After the last-minute power grab Sunday night, the ruling Supreme Council of the Armed Forces pledged Monday to honor its promise to hand over power to the newly elected president by the end of this month.
However, the constitutional amendments stripped the president of almost all significant powers.
The military decreed that it will have legislative authority after a court dissolved parliament, it will control the drafting a new constitution, and it will not allow civilian oversight of its significant economic interests or other affairs.
Mr. Morsi represents the Muslim Brotherhood, an Islamic fundamentalist group which has emerged as the most powerful political faction since the uprising.
The Brotherhood's Freedom and Justice Party rejected the constitutional declaration, saying it was no longer within the authority of the military council to issue such a decree with less than two weeks left for the transfer of power.
In Washington, Pentagon spokesman George Little urged the ruling military to transfer full power to a democratically elected civilian government, as it pledged to do in the past.
"We are deeply concerned about the new amendments to the constitutional declaration, including the timing of their announcement as polls were closing for the presidential election," said Mr. Little.
The constitutional declaration made almost simultaneously with polls Sunday night was the third major blow in a week to hopes for a democratic transition that arose from the uprising.
On Wednesday, the military gave itself broad powers to arrest civilians even on minor offenses such as traffic violations.
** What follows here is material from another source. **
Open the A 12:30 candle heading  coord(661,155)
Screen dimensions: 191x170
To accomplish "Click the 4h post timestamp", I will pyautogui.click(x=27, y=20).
And on Thursday, a court stacked with Mubarak-era appointees dissolved parliament.
Meanwhile, militants crossed from Egypt's turbulent Sinai desert into southern Israel on Monday and opened fire, killing an Israeli worker, defense officials said. Two assailants were killed in a gunbattle with Israeli troops responding to the ambush.
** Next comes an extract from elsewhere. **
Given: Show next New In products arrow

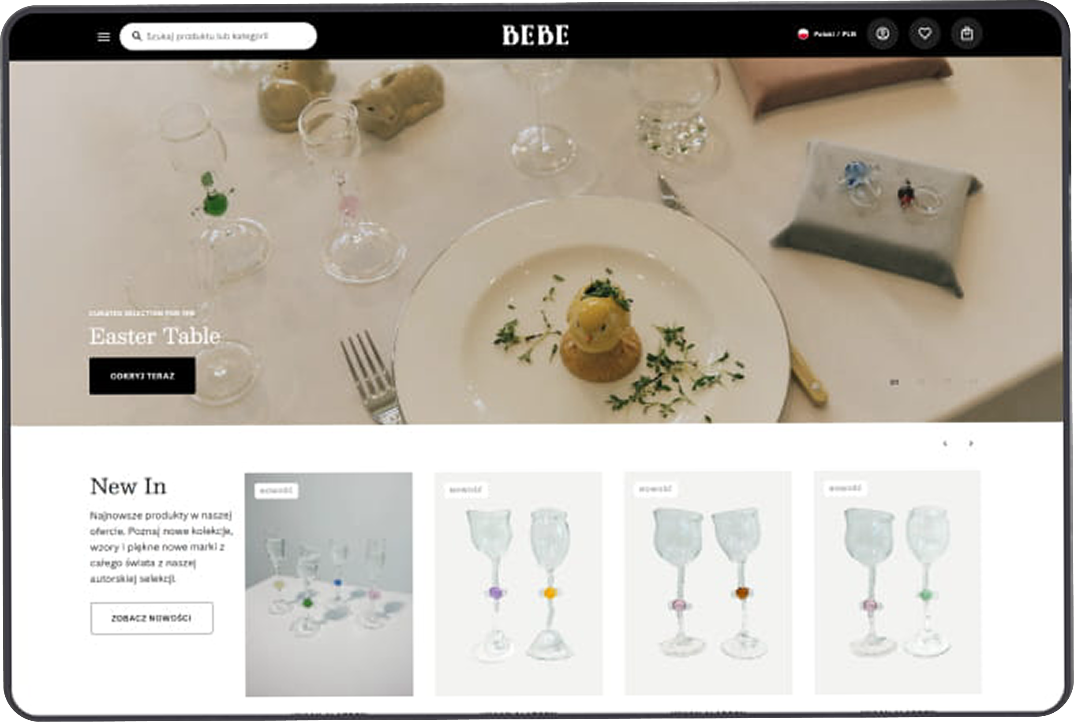Looking at the screenshot, I should tap(971, 443).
The Israeli was in a crew building a fence along the porous desert border.
No group claimed responsibility for the attack, which underscored the growing lawlessness in the Sinai desert since Mubarak was toppled by a popular uprising last year.
Military spokeswoman Lt. Col. Avital Leibovich said the assailants have not been identified but said defense officials suspect Palestinian militants in the Hamas-run Gaza Strip might have been involved.
Southern Gaza borders Sinai, and infiltrators can exit Gaza through tunnels under the border.
Several hours after the attack, an Israeli airstrike killed two men on a motorcycle in the northern Gaza Strip near the Israeli border. The Islamic Jihad said the men were members on a "reconnaissance" mission and vowed revenge.
Israeli military officials said the incident was not connected to the earlier infiltration from Egypt.
The mountainous Sinai desert harbors an array of militant groups, including Palestinian extremists and al Qaeda-inspired jihadists, Egyptian and Israeli security officials say.
Israeli Defense Minister Ehud Barak told Army Radio that there has been "a worrisome deterioration of Egyptian control" over the Sinai.